Poetry: Vidya Hariharan

Vidya Hariharan
Love and Marriage in a Metro

Falling in love requires a phone.
With constant calls and messages,
The interchange is always on,
Every minute, each second there’s sharing,
Of loving words, jokes and memes.
The virtual world keeps reality away,
Text messages speak of dreams,
Of a life together which nothing may
Break asunder or keep apart.
Love you forever, whispers the heart.

Spending every minute spare
Talking of this and that.
Real time meetings are so rare
So busy are the couple even to spat.
After some months, the parents are told:
“We’re getting married, we love each other.”
This too is shared on zoom, lo and behold!
Thus, a marriage is arranged, end of discussion.
The hall is booked, friends and relatives
 E- invited, the hired hosts greet the guests, 
Gifts are Gpay remitted.

Which heaven are such marriages made in?
Who knows, maybe it’s like the internet of things.
Nobody understands how relationships work
A deep mystery it is, where emotions lurk.
Times are tough for lovers everywhere
They’re too busy to sit and share.
Work consumes these poor Romeos
Love blooms sweetly in the pauses.
***


The Fashionistas

Torn jeans and coloured hair
Seem like fashion flair.
The beauty queen and the local vagrant
Both are dressed similar.

Long bearded men wrapped in lungees 
Stretch on footpaths at their ease.
Draped in sarongs gliding on the stage,
Young models with stubble are all the rage.

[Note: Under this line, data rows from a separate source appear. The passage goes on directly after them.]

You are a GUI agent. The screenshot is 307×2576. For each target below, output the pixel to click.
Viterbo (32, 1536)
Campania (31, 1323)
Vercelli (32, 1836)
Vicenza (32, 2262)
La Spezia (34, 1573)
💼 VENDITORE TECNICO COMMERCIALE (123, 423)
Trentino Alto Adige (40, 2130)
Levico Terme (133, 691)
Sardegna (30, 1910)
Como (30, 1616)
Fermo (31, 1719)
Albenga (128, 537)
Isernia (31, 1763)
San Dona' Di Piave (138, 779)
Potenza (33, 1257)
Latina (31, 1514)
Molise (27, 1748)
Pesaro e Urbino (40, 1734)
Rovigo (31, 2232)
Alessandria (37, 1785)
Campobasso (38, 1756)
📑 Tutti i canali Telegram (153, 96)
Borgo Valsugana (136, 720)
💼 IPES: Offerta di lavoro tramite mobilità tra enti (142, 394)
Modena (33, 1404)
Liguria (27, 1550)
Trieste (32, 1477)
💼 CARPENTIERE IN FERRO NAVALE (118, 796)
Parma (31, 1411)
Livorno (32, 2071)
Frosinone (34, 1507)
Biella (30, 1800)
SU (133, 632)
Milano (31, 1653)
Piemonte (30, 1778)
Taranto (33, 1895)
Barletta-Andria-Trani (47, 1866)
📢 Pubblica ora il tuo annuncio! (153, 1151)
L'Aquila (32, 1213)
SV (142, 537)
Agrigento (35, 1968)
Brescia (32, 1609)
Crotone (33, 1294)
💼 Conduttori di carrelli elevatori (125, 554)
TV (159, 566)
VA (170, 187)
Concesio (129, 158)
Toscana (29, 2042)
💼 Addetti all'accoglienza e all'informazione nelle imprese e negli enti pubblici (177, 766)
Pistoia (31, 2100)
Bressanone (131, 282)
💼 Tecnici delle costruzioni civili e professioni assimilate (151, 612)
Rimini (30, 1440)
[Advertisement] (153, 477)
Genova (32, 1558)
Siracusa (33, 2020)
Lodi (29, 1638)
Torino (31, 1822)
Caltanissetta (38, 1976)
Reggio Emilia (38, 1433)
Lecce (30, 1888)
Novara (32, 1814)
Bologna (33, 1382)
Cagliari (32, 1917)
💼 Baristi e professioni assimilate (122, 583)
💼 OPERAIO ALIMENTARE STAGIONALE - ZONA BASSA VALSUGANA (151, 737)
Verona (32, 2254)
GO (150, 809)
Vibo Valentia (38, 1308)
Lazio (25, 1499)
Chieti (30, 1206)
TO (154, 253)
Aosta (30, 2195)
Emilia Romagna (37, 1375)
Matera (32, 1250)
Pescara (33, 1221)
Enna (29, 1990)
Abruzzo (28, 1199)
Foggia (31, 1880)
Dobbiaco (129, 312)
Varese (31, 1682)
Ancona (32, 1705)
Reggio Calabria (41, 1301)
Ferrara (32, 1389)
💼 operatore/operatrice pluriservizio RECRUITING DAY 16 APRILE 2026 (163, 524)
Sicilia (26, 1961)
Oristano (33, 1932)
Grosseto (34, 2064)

Hollow cheeks, caved in belly,
Palms outstretched, always hungry, 
Begging at traffic signals for a fiver
Is she very different from a diva?
***


Inappropriate behaviour

What do they mean
When they say
‘act your age’
‘Cos as you know
I may be fifty
On my bones,
But in my heart
I am still sweet
Sixteen!
So when they say,
‘Act your age’
I sing, “I am! I am!”

***

Bio: Vidya Hariharan is an avid reader, traveller and coffee drinker.  In her spare time, she wrestles with crossword puzzles. She enjoys the works of T. S. Eliot, Ranjit Hoskote and Sylvia Plath, when she is not devouring crime fiction. The family’s poetic gene jumped across two generations, as her great-grandfather P.S. Rama Iyer was a popular poet and short fiction writer in Malayalam. Vidya also teaches English Literature in a suburban college in Mumbai. Some of her narrative prose and haiku can be found on Muse India’s Your Space page. One of her poems “Beauty” has been selected as Editor’s Pick for July 2024.